A superficial comparison shows that the two samples are similar.
A more detailed comparison, say by converting each of them to `DataFrame`s and using `isapprox`, would show they are the same samples.

However, their execution times and the amount of storage used when generating, say, 10,000 samples are very different.

In [21]:
rng = MersenneTwister(6354789)
@time [onepars(rng, pars) for i in 1:10_000];

  0.095813 seconds (488.83 k allocations: 41.115 MiB, 10.72% gc time)


In [22]:
rng = MersenneTwister(6354789)
@time simslr(rng, pars, 10_000);

  0.005245 seconds (10.02 k allocations: 1.146 MiB)

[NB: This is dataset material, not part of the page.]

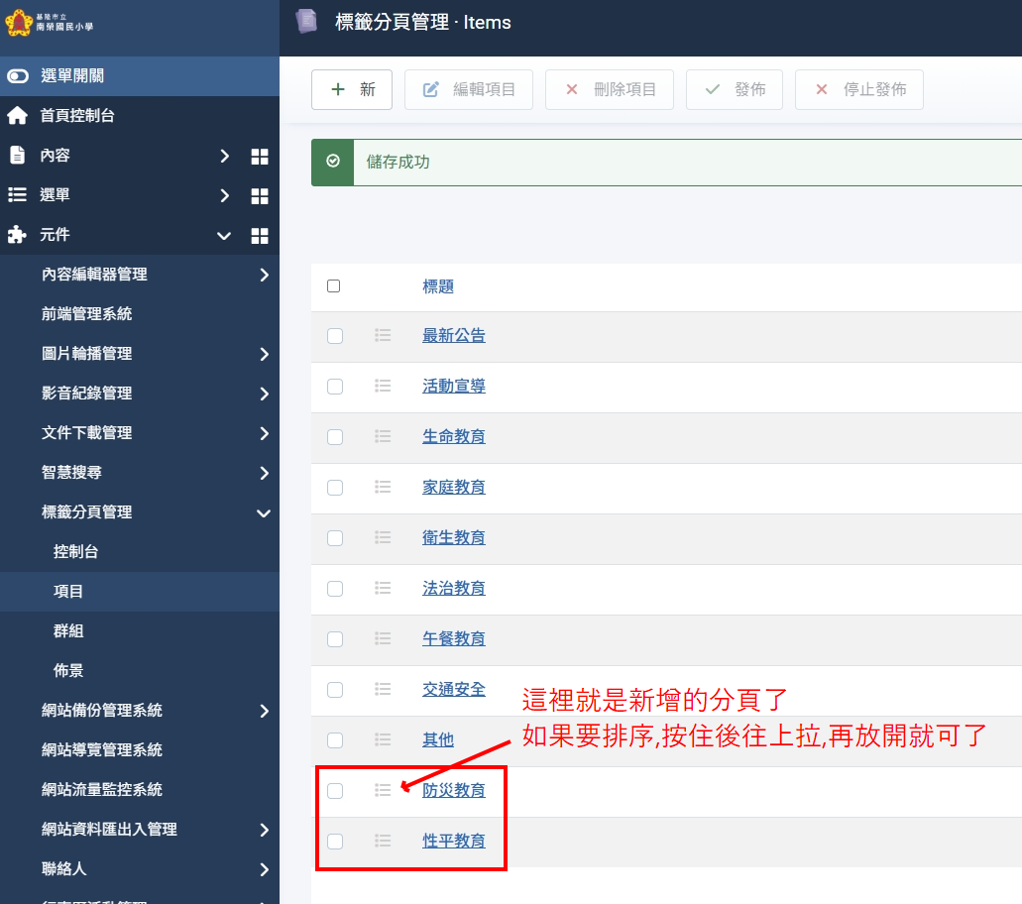1022x904 pixels.
Task: Click the dashboard grid icon beside 內容
Action: (x=260, y=157)
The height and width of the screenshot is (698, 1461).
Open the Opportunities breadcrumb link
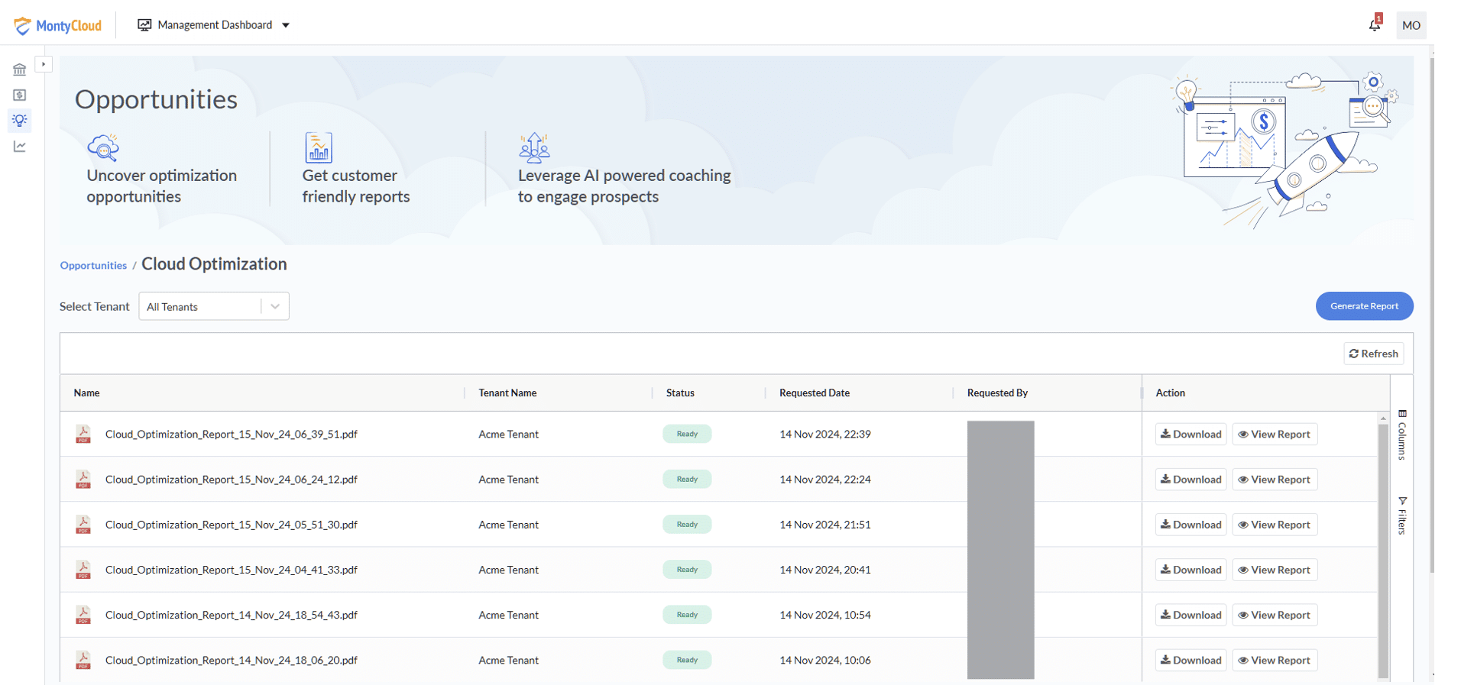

The optimized version is over 10 times faster and requires much less memory and fewer allocations than the original version.

The savings in memory allocations and usage come from the fact that all of the memory to be used, except for the storage of the result itself, is allocated before entering the simulation loop and re-used within the loop.
Unlike R, Julia allows a function to modify its arguments if they are composite structures like vectors.
It is customary to append "!" to the names of such _mutating_ functions, like `lmul!` (multiply, in-place, on the left) and `ldiv!` (divide, in-place, on the left).

Also, in the simulation loop itself, the vector `y` is filled in with the fixed part of the response plus the random noise in an inner loop.
This is the exact opposite of the programming style favored in R and Python where loops are avoided at all cost.
In Julia a loop is a perfectly fine way of programming an iterative operation; there is no need to perform contorsions to "vectorize" operations.